### Задания
• 1. Перечислите все вещи, которые, согласно документу, дамы заготавливают в большой общей зале для раненых и больных.
• 2. Продолжите документ о жизни в Бадене, начиная сразу после его последнего предложения.

### Документ
****************
Кстати: «СПб. Ведомости» (в 214-м №) приводят письмо корреспондента «Биржевых ведомостей», в котором рассказывается о том, будто в Бадене кричат: смерть французам* — и что вследствие этого наши барыни заговорили по-русски. Г-н корреспондент достоин быть французским хроникером: в его заявлении нет ни слова правды. Здесь живущие французские семейства пользуются совершенным уважением со стороны властей и народонаселения: их свобода ничем не стеснена; и в большой общей зале, где сходятся все здешние дамы для заготовления всевозможных бандажей, бинтов, фуфаек и т. д., назначаемых раненым и больным, гораздо больше в ходу французский язык, чем немецкий. Быть может, г. корреспондент имел в виду сделать искусный намек здесь живущим русским дамам; но, увы! могу его заверить, что они продолжают пренебрегать русским языком — и патриотический его порыв остался втуне.
****************
### Сохранённые данные
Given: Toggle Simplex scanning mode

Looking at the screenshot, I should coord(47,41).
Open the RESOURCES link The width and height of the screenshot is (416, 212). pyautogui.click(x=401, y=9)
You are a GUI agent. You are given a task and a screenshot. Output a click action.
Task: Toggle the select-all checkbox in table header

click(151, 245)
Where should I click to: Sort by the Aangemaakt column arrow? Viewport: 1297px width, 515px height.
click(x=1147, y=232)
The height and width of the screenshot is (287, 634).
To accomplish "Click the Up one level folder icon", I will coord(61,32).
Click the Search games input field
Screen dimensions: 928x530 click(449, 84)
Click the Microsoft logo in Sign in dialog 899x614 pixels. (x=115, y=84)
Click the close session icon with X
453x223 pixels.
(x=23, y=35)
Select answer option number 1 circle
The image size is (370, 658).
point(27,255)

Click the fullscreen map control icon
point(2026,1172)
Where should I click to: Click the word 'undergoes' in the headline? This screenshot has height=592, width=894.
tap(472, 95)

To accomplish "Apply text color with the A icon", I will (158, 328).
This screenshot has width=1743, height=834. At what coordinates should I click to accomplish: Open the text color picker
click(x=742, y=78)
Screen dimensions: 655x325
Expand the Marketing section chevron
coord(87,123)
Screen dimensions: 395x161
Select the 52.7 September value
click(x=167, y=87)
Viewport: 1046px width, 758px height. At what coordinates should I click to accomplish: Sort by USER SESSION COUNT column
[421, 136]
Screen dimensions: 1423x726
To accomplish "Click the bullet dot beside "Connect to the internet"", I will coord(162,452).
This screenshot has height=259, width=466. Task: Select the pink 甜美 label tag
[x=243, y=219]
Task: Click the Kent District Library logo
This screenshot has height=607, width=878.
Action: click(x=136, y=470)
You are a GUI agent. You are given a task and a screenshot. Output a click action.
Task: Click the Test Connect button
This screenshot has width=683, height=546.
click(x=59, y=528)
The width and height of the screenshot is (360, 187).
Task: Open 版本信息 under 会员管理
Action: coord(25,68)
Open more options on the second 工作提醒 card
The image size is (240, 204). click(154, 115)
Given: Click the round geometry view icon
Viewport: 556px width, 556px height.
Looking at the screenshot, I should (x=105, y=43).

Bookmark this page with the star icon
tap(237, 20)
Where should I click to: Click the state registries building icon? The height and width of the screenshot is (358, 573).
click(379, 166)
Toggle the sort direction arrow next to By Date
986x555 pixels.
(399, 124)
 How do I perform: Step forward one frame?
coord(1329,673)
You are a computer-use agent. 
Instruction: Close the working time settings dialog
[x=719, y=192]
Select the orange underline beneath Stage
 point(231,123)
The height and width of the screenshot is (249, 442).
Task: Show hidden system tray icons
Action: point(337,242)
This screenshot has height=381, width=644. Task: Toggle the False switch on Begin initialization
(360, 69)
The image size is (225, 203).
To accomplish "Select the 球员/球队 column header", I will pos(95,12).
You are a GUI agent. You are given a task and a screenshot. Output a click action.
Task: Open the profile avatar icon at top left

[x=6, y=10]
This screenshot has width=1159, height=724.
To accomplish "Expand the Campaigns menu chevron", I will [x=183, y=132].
****************
### Письменные ответы
• 1. Бандажи, бинты, фуфайки.

• 2.
На днях я ездил в Раштатт с целью посетить тамошних французских раненых и пленных. Уход за ними очень хорош — и все они жалуются на своих генералов. Между ними был старый араб (тюркос), настоящий горилла; сморщенный, черный, худой, он сидел на своей постели и поглядывал кругом тупо и дико, как зверь; по словам его товарищей, он и по-французски не понимает. Нужно было очень «стране, идущей во главе прогресса», притащить в Раштатт этого сына африканских степей!

Бомбардирование Страсбурга всё продолжается*; даже при закрытых окнах проникают до меня мерные глухие сотрясения… Ежечасно ожидается здесь известие о битве между кронпринцем и Мак-Магоном. Если французы и ее проиграют, то диктатура Трошю почти неизбежна. Повторяю опять; поживем — увидим!

И. Т.


Баден-Баден, 18-го (6-го) сентября.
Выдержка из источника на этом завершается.